>>>>

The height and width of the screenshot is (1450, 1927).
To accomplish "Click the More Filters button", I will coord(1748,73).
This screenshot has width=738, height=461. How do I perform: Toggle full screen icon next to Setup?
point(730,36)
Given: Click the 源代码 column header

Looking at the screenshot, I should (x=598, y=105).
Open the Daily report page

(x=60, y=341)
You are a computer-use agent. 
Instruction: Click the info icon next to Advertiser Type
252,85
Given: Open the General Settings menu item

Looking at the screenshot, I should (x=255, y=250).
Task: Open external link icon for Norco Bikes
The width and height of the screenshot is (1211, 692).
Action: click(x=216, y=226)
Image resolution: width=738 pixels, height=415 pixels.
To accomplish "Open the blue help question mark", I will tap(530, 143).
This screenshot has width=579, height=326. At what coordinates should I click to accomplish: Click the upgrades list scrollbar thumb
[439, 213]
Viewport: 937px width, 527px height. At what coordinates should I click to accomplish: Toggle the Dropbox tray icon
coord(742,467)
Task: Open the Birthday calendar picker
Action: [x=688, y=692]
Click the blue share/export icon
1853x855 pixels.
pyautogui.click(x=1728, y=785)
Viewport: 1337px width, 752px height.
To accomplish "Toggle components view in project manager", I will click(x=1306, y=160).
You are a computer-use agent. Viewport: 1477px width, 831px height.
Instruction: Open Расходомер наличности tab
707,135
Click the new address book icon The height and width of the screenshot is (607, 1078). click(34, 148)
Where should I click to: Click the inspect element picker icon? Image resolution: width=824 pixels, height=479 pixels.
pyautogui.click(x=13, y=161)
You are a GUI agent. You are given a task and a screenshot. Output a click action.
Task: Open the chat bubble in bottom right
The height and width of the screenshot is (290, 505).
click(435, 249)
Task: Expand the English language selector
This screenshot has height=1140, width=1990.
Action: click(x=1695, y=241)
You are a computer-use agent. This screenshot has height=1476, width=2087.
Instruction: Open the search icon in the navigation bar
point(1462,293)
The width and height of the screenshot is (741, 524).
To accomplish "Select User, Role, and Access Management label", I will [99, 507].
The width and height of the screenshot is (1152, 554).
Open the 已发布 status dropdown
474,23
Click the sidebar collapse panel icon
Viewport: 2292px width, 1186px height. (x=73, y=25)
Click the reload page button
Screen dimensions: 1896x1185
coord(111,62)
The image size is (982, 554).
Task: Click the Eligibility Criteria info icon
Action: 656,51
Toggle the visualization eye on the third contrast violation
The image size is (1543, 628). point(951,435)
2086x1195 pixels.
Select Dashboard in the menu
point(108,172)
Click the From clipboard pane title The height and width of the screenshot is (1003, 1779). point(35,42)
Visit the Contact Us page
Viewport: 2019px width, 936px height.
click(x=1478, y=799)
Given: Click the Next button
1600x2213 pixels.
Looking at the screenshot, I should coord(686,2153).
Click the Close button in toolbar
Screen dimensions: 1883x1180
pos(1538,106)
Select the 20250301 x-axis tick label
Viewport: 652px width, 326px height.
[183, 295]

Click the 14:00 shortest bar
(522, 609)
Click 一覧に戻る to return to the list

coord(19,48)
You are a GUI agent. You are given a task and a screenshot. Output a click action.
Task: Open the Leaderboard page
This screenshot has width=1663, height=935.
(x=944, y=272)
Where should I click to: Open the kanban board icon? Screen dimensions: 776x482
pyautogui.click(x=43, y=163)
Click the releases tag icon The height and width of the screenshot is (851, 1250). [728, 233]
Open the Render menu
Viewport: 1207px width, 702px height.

<<<<

*WORK ITEM:* Check the entries above line by line and return each one containing the word "button".

*YOUR SOLUTION:*
To accomplish "Click the More Filters button", I will coord(1748,73).
Click the reload page button
Given: Click the Next button
Click the Close button in toolbar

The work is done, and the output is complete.